Edward Wolchick runs the restaurant that makes its home in the old house. Wolchick has been in the business all his life--his grandfather is Tom O'Donnell of O'Donnell's in Bethesda, and his father is a Florida restaurateur. Wolchick further refined his skills at Cornell's Hotel Management School.

The Wolchicks bought the house from Betty Briscoe's estate in 1981 and after extensive restoration and renovation opened the restaurant on Election Day 1984 as President Reagan was reelected.

The restaurant comprises several rooms, each carefully decorated in Victorian style, and a cozy bar for sipping drinks by the fireplace. All of the guest areas are part of the original home. Only the kitchen is new.

The bar is in what was once the patients' examination room, and the shelves behind the bar held Dr. Briscoe's medicines and drugs. "Medicines and drugs are kept there still," quips Wolchick, referring to the restaurant's liquor supply.

They've squeezed an extra table or two into each room, so seating is tight, but the overall feel is that you're dining in the old home of a gracious friend. Perhaps you'll be seated in the room with the lighted corner cupboards. Or maybe you'll be in the intimate little room, once the doctor's waiting room, which now has Battenburg lace curtains and photos of the Briscoes. Wherever your table, take time to look around the room and savor the surroundings.

We happened in on Homecoming Night. It was great to see the tables full of teenagers in suits and long dresses. As we watched them kick off their evening, our waitress brought us a basket of small loaves of warm sourdough bread.

The menu is large and varied. Lots of appetizers and red meat, poultry and seafood entrees. We started with the Old Field Salad ($4.95), a mix of greens, mandarin oranges and shrimp topped with coconut and mango chutney dressing; creative and wonderful.

For entrees we chose a Frenched rack of lamb roasted and served with delicious raspberry demi-glace over wild rice ($20.95), chicken cordon bleu served with mushroom sauce ($14.95), and the prime rib special ($19.50), which is the dish that really surprised our taste buds because it was sage rubbed. The prime rib was cooked to our specifications and served with a baked potato, salad and vegetable. (Wednesday is Prime Rib Night during the winter, offered at a very special rate of $16.)

On another occasion we sampled the Veal Wellington, a scrumptious dish of veal scaloppini stuffed with cheese, pine nuts and raisins, wrapped in a puff pastry ($19.50). It was served with hunter sauce atop a bed of spinach fettuccini and was divine.

Old Field leans toward California and French wines and has a robust selection of both whites and reds. You can find a fine bottle for a special occasion in their cellar.

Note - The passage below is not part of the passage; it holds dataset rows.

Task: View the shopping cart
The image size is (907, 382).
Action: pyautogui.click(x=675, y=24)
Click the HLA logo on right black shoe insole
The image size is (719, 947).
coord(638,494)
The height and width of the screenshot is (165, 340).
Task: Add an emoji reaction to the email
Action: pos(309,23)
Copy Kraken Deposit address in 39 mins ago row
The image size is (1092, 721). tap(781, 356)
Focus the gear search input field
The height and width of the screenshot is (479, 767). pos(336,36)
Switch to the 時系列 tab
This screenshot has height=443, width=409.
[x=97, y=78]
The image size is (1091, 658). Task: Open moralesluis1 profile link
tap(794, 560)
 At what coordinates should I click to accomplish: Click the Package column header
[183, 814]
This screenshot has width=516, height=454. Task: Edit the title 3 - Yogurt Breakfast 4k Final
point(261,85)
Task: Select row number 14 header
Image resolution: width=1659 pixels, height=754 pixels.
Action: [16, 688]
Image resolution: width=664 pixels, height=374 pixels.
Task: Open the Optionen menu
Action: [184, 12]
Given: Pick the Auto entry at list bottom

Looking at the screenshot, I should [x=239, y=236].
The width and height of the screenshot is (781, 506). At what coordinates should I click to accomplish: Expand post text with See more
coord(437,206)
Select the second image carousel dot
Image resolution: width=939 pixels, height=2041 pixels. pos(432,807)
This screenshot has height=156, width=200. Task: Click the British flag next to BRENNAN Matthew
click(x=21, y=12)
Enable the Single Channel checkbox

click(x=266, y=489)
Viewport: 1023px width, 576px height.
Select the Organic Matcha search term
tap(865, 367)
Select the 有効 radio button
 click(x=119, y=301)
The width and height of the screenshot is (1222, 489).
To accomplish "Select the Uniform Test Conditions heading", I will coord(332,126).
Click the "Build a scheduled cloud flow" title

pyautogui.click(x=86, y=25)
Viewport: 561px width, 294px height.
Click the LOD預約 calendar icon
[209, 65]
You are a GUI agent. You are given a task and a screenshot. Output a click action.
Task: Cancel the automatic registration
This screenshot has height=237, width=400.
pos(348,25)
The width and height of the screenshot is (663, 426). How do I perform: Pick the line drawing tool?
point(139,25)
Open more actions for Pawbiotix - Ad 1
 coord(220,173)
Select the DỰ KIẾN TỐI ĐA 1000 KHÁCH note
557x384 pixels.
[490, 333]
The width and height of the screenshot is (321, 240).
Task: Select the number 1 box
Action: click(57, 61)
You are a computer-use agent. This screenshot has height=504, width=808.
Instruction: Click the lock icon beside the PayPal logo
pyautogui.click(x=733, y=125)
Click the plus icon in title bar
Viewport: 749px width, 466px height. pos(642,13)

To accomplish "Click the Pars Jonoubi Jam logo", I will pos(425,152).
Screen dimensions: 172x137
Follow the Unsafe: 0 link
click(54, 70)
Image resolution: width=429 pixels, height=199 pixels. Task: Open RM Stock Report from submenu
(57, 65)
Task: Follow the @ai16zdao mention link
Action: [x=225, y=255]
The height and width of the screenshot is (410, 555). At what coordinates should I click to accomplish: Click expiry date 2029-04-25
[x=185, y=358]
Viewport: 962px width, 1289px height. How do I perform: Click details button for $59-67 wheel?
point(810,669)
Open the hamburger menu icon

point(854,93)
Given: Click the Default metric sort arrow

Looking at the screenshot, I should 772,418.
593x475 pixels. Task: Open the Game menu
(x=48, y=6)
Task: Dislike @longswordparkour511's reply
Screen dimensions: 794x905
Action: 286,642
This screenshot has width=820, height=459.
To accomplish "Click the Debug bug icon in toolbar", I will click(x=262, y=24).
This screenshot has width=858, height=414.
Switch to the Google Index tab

If you're looking for an elegant holiday meal in a wonderful Christmas setting, try the Old Field Inn.

Old Field Inn

* Address: 485 Main St., Prince Frederick. 410-535-1054, 301-855-1054, 1-800-698-1054

* Hours: 5-9 p.m. Monday-Thursday, 5-10 p.m. Friday and Saturday, 5-8 p.m. Sunday; flexible hours for party reservations; easy wheelchair access.

* Prices: Appetizers and soups, $3.75-$9.50; entrees, $14.95-$28.95 (lobster tail).

A real, leather-bound menu for children, $4.95-$11.95.

Most major credit cards accepted.

* Best-kept secret: "Wine Dinners." These are held on the second Friday of each month. The fixed-price, seven-course dinners with five wines are $58.95 per person with wine, $46.95 without wine. Chef Brendan Cahill creates the dinners, then wines are chosen to enhance the menu. For more information on wine dinners, visit the Web site at www.oldfieldinn.com.

Want to spread the word about another Southern Maryland restaurant? Send e-mail to yoodm@washpost.com or mail to: The Washington Post, Restaurant Reviews, 100 N. Oak Ave., La Plata, Md. 20646.

CAPTION: Waiter Robert Wilcox checks on Thomas and Krasi Lusby in one of the Old Field Inn's quaint dining rooms. The inn exudes Victorian charm.

CAPTION: Chef Brendan Cahill prepares rack of lamb in the kitchen, the only new part of the inn.

CAPTION: Jamaican prawns with curried orzo and fresh vegetables is one of the house specialties at the Old Field Inn in Prince Frederick.